- **Excerpted records**:

········

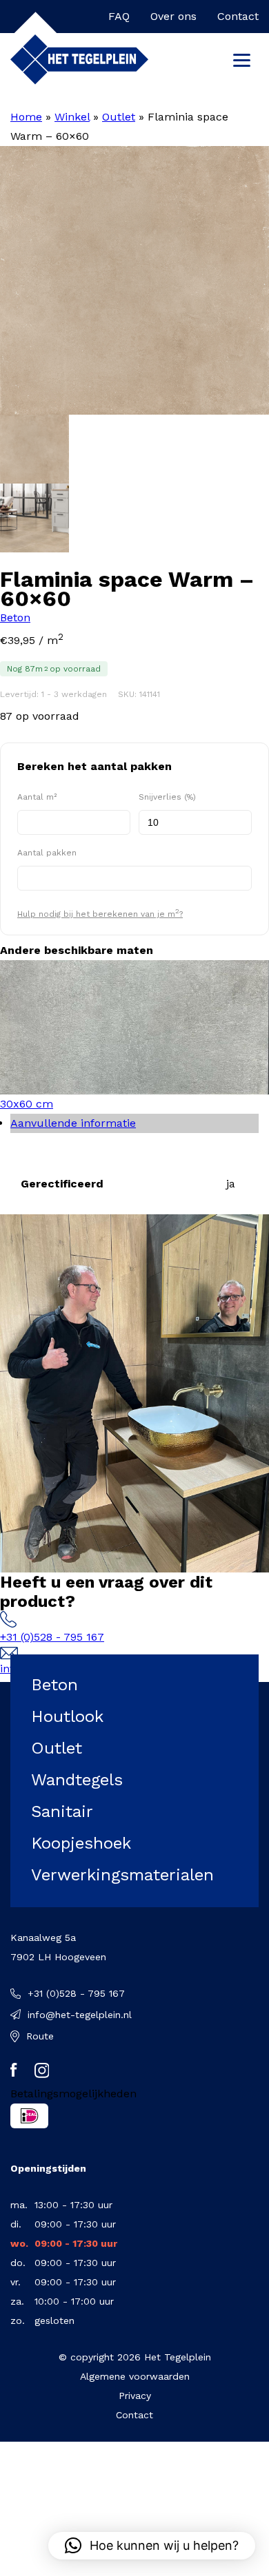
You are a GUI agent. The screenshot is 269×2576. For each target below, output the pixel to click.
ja (230, 1183)
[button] (151, 2545)
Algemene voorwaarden (135, 2376)
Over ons (173, 16)
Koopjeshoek (81, 1843)
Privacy (135, 2395)
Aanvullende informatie (73, 1123)
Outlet (118, 116)
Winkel (72, 116)
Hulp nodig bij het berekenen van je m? (100, 913)
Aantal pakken (47, 853)
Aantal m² (37, 797)
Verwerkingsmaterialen (122, 1874)
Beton (15, 617)
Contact (238, 16)
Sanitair (62, 1811)
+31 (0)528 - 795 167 (52, 1636)
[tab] (134, 1123)
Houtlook (67, 1716)
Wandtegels (77, 1779)
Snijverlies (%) (167, 797)
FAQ (119, 16)
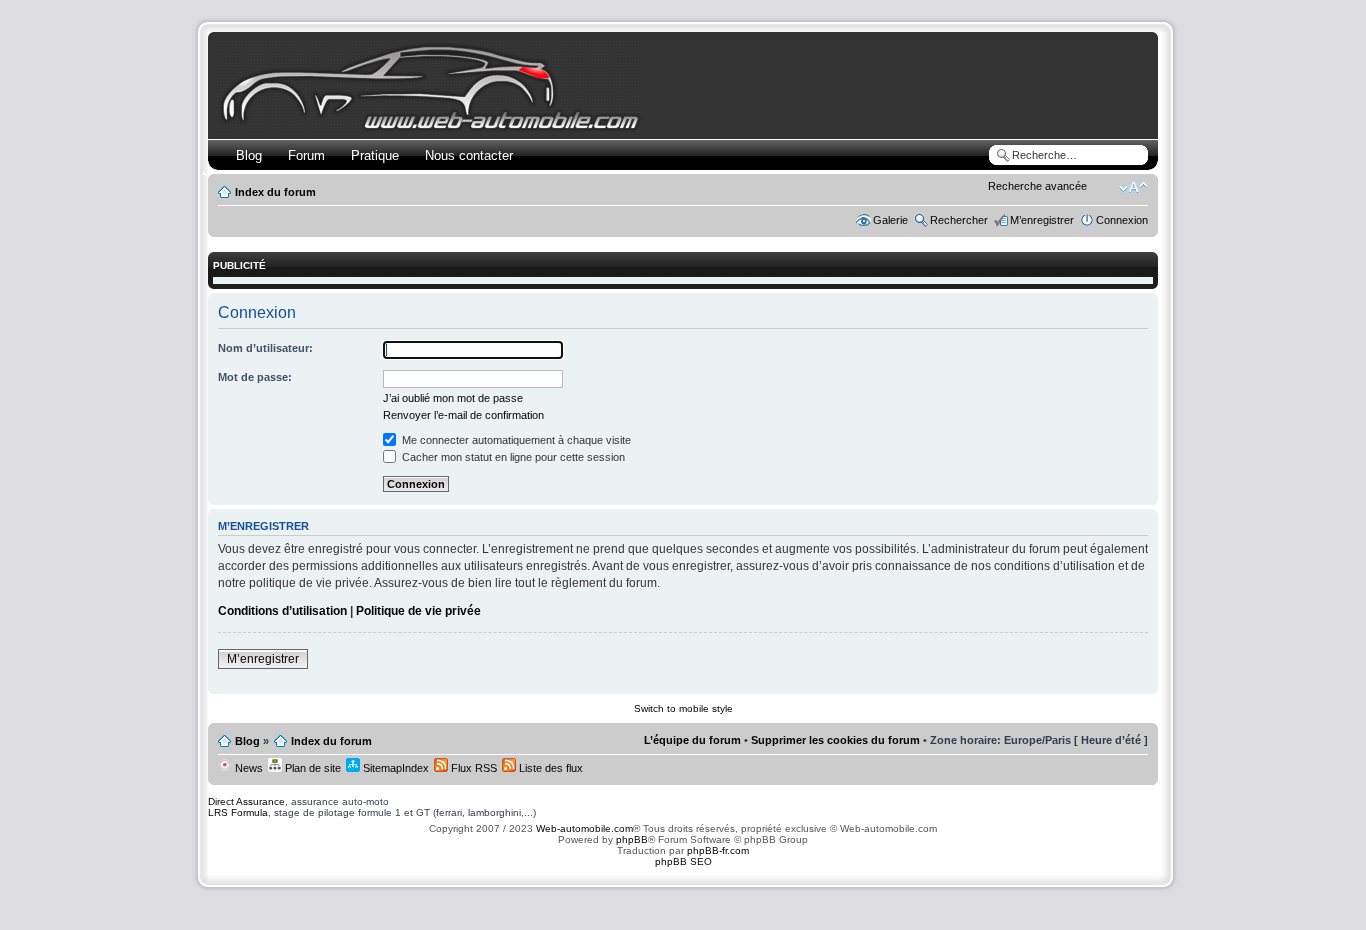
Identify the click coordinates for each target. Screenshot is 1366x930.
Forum (306, 155)
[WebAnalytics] (683, 900)
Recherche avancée (1037, 186)
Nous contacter (469, 155)
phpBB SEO (683, 861)
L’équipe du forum (692, 740)
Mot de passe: (255, 377)
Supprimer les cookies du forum (835, 740)
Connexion (1122, 220)
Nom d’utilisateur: (265, 348)
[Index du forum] (434, 126)
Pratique (375, 155)
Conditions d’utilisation (282, 611)
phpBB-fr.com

········

- **What this task involves**:
Print each line of the listing exactly and include no pictures.

- **Worked solution**:
You are a GUI agent. The screenshot is 269×2576. For each target below, output the pixel to click.
ja (230, 1183)
[button] (151, 2545)
Algemene voorwaarden (135, 2376)
Over ons (173, 16)
Koopjeshoek (81, 1843)
Privacy (135, 2395)
Aanvullende informatie (73, 1123)
Outlet (118, 116)
Winkel (72, 116)
Hulp nodig bij het berekenen van je m? (100, 913)
Aantal pakken (47, 853)
Aantal m² (37, 797)
Verwerkingsmaterialen (122, 1874)
Beton (15, 617)
Contact (238, 16)
Sanitair (62, 1811)
+31 (0)528 - 795 167 (52, 1636)
[tab] (134, 1123)
Houtlook (67, 1716)
Wandtegels (77, 1779)
Snijverlies (%) (167, 797)
FAQ (119, 16)
Identify the click coordinates for each target. Screenshot is 1366x930.
Forum (306, 155)
[WebAnalytics] (683, 900)
Recherche avancée (1037, 186)
Nous contacter (469, 155)
phpBB SEO (683, 861)
L’équipe du forum (692, 740)
Mot de passe: (255, 377)
Supprimer les cookies du forum (835, 740)
Connexion (1122, 220)
Nom d’utilisateur: (265, 348)
[Index du forum] (434, 126)
Pratique (375, 155)
Conditions d’utilisation (282, 611)
phpBB-fr.com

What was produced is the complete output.